Llama 3: Meta’s New Open Standard
Actualizado: 2026-05-03
Meta released Llama 3 on April 18, 2024 in two sizes: 8B and 70B, both with Instruct variants for chat. Trained on 15 trillion tokens — 7.5x more than Llama 2 — with a 128k vocabulary tokenizer and Grouped Query Attention on both sizes. It closes the gap that separated open models from closed frontier on many tasks.
Key takeaways
- 15T training tokens vs 2T for Llama 2: the data scale is the most visible difference in reasoning and instruction following.
- GQA on 8B and 70B: more efficient inference without sacrificing quality.
- Llama 3 70B competes with Claude 3 Sonnet on MMLU, HumanEval, and GSM8K.
- Llama 3 8B beats Llama 2 13B on almost all benchmarks with half the parameters.
- The Llama 3 Community License allows commercial use up to 700M MAU at no additional cost.
Key differences from Llama 2
- 15T training tokens vs 2T: 7.5x more data.
- Initial 8k context (extended to 128k in Llama 3.1).

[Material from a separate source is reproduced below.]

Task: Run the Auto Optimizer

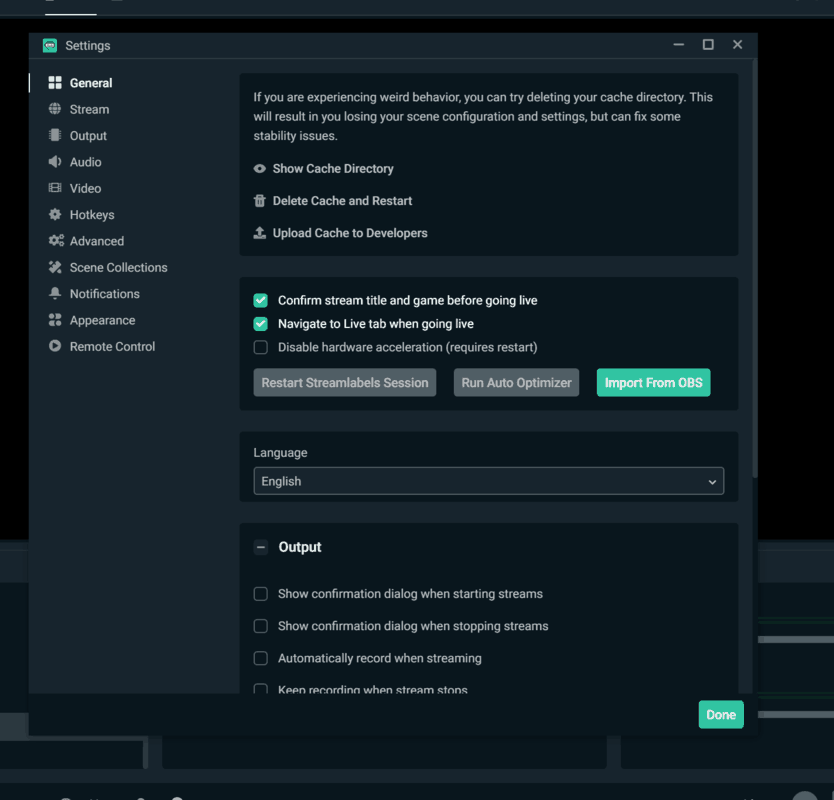Action: (516, 382)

- Improved tokenizer with 128k vocabulary vs 32k: more efficient tokenisation, especially for non-English languages.
- GQA on both sizes: better quality/inference-cost ratio.
- Significantly better instruction tuning: SFT + DPO + RLHF, less verbosity, better instruction adherence.
Benchmarks
| Benchmark | Llama 3 8B | Llama 3 70B | Claude 3 Sonnet | GPT-4 Turbo |
|---|---|---|---|---|
| MMLU | 68.4 | 79.5 | 79.0 | 86.4 |
| HumanEval | 62.2 | 81.7 | 73.0 | 85.4 |
| GSM8K | 79.6 | 93.0 | 92.3 | 92.0 |
Llama 3 70B is in Claude 3 Sonnet’s league on most tasks. Llama 3 8B beats Llama 2 13B on almost everything.
Hardware requirements
8B Q4 fits in 16 GB Apple Silicon. 70B Q4 requires an A100 80 GB or two A100 40 GB. For serious production throughput, vLLM with tensor parallelism is the standard for the 70B.
Licence
The Llama 3 Community License allows commercial use up to 700M MAU with a “Built with Meta Llama 3” display requirement. For the vast majority of organisations, the licence is permissive enough for production deployments.
Where it excels and where it doesn’t
Strong: code generation (HumanEval 62%/82%), maths reasoning (GSM8K 79-93%), instruction following. Relatively weak: multilingual (Mistral and Qwen are still better), long context (fixed with Llama 3.1), multimodal (fixed with Llama 3.2).
Conclusion
Llama 3 is a real leap over Llama 2 and sets the open reference standard. The 8B is the default option for modest self-hosting; the 70B competes with closed frontier on most tasks. Combined with a massive ecosystem of fine-tunes, quantised variants, and tooling, it’s the safe choice for teams serious about open LLMs. For extreme multilingual or very long context, Mixtral or Gemini remain preferable; for everything else, Llama 3 is the sensible default.